God is so
merciful. He continually gives us the opportunity to be Christ to others even
when we have failed. I have been struggling with something that happened at work. I was given
the opportunity to be Christ to a hurting family and I was a coward instead.
This young man had been dealing with cancer for 10 of his 18 years. He had a
period where it was in remission and then recurred in his lungs. It did not
respond to any of the treatments that we had to offer but it settled down and
was dormant for a long time. But it was just a sleeping giant that roared awake
about six months ago and spread like wildfire. The lesions in his
lungs grew rapidly and lesions began to appear in his brain. As quickly as they
could remove them, another one appeared. It was obvious that this was a losing
battle. This young man could be difficult and was sometimes belligerent. He could also be
sweet but you never knew what you might get when you walked in the room. I
often expected the worse and was surprised when he was kind. His last visit to the
hospital revealed yet another tumor in his brain and he was set up with
hospice. He wanted to die at home, not in the hospital. I knew he wouldn’t be
there long and instead of going to see him and his parents, offering them
support, I stayed away. My pride kept me away; I didn’t want to be rejected. I
told myself that his favorite doctor was there for them and that is who they
really wanted at their side. This young man died yesterday and I never had the
opportunity to be present to them again.
I have been
doing this for a long time, how could this happen? Why does my fear and pride
still get in the way? My heart hurts for failing this family and failing God.

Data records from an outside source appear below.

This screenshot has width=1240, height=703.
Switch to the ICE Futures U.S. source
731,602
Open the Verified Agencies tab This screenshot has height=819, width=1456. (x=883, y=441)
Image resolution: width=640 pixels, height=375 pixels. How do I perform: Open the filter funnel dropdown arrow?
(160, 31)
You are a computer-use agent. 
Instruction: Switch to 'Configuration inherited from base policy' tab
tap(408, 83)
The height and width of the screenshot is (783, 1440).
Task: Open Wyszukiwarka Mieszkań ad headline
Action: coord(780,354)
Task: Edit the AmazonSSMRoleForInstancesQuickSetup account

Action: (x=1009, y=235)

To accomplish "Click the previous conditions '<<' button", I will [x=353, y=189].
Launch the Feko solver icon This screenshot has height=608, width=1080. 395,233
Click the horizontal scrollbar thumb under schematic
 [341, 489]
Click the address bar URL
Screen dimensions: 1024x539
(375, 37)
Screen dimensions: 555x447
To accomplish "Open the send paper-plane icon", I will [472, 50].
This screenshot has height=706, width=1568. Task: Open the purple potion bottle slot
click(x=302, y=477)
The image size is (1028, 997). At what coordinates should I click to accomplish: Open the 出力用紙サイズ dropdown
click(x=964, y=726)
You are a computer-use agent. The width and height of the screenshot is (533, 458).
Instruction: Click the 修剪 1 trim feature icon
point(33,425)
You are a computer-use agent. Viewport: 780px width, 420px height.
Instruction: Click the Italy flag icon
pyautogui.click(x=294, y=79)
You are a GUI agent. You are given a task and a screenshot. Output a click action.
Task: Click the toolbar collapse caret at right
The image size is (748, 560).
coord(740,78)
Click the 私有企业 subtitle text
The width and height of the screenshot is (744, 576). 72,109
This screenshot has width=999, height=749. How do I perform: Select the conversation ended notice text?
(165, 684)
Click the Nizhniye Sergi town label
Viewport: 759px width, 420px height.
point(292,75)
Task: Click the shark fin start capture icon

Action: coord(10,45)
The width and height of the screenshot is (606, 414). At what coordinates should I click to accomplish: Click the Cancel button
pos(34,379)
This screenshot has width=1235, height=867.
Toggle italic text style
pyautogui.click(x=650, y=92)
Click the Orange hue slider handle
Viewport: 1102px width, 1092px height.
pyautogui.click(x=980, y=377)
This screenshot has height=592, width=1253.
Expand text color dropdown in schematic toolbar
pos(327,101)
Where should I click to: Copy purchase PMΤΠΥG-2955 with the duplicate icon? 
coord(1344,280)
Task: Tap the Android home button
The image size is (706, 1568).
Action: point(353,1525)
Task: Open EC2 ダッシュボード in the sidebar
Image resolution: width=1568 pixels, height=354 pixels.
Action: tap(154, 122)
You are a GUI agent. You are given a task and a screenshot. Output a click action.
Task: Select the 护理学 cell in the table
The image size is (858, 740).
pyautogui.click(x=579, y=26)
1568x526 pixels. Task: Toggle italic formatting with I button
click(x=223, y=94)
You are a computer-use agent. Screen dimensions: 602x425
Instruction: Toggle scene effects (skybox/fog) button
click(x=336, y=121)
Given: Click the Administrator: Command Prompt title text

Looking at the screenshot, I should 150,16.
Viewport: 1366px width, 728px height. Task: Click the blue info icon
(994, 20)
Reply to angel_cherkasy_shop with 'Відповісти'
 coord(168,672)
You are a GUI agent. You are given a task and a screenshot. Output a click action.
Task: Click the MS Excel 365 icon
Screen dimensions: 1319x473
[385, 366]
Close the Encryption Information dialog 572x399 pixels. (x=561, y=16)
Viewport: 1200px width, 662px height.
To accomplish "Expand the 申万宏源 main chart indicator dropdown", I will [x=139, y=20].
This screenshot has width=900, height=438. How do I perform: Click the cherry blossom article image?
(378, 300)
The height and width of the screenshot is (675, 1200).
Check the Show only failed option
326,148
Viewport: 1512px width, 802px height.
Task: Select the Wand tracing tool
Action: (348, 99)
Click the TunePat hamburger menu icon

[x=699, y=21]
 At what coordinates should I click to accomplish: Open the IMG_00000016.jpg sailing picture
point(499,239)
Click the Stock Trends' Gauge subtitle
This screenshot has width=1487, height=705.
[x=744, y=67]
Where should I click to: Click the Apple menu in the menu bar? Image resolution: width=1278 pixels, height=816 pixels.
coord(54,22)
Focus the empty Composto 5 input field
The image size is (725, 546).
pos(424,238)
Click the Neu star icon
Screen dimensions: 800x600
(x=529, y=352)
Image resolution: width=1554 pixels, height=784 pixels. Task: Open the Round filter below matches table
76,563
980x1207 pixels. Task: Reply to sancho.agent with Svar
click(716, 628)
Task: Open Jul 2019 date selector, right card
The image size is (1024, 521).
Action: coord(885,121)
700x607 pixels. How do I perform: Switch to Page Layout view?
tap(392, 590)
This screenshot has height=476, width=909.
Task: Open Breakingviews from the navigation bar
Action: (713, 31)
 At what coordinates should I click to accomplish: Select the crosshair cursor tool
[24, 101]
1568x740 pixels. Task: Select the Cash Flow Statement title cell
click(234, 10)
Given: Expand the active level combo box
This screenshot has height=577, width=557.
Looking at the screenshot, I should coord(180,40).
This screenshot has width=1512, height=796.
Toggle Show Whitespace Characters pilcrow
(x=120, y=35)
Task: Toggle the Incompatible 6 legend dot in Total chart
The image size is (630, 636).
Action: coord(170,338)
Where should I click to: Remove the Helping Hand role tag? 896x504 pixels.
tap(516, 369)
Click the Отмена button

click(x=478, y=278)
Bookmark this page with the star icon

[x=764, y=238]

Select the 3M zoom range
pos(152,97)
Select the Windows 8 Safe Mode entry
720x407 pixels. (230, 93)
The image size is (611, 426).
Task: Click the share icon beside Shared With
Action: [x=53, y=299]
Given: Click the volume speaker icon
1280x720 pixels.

He gave me an opportunity to be Christ and I turned my back. In my prayers God
has reminded me that this is hard. It’s never easy to step into such an
intimate place with a family no matter how long I have been doing this. And it
will continue to be hard and the only way I’ll get through this is with Him
guiding me.
There is another young man in the hospital dying with almost the same
story. He is also fighting an awful sarcoma that he has had for 9 years that has spread to his lungs and now his
brain. He is an amazing young man but his mother can be very difficult to deal with and I found myself wanting to avoid her instead of reaching out to this
family so I have been praying for courage and wisdom to do His work. I’ve
stepped out in faith trusting that God would place his words on my lips. Each
time I’ve visited them this week it has been a blessing. We’ve talked, laughed, cried
and sat in silence resting in His care. This young man has an amazing faith and
knows that soon he will be with his King. I thank God for giving me another chance to do it right. I thank him for the gift of this work
he has called me to do even though it is almost unbearable some days. It is a privilege to
be a part of such an intimate experience where heaven and earth collide.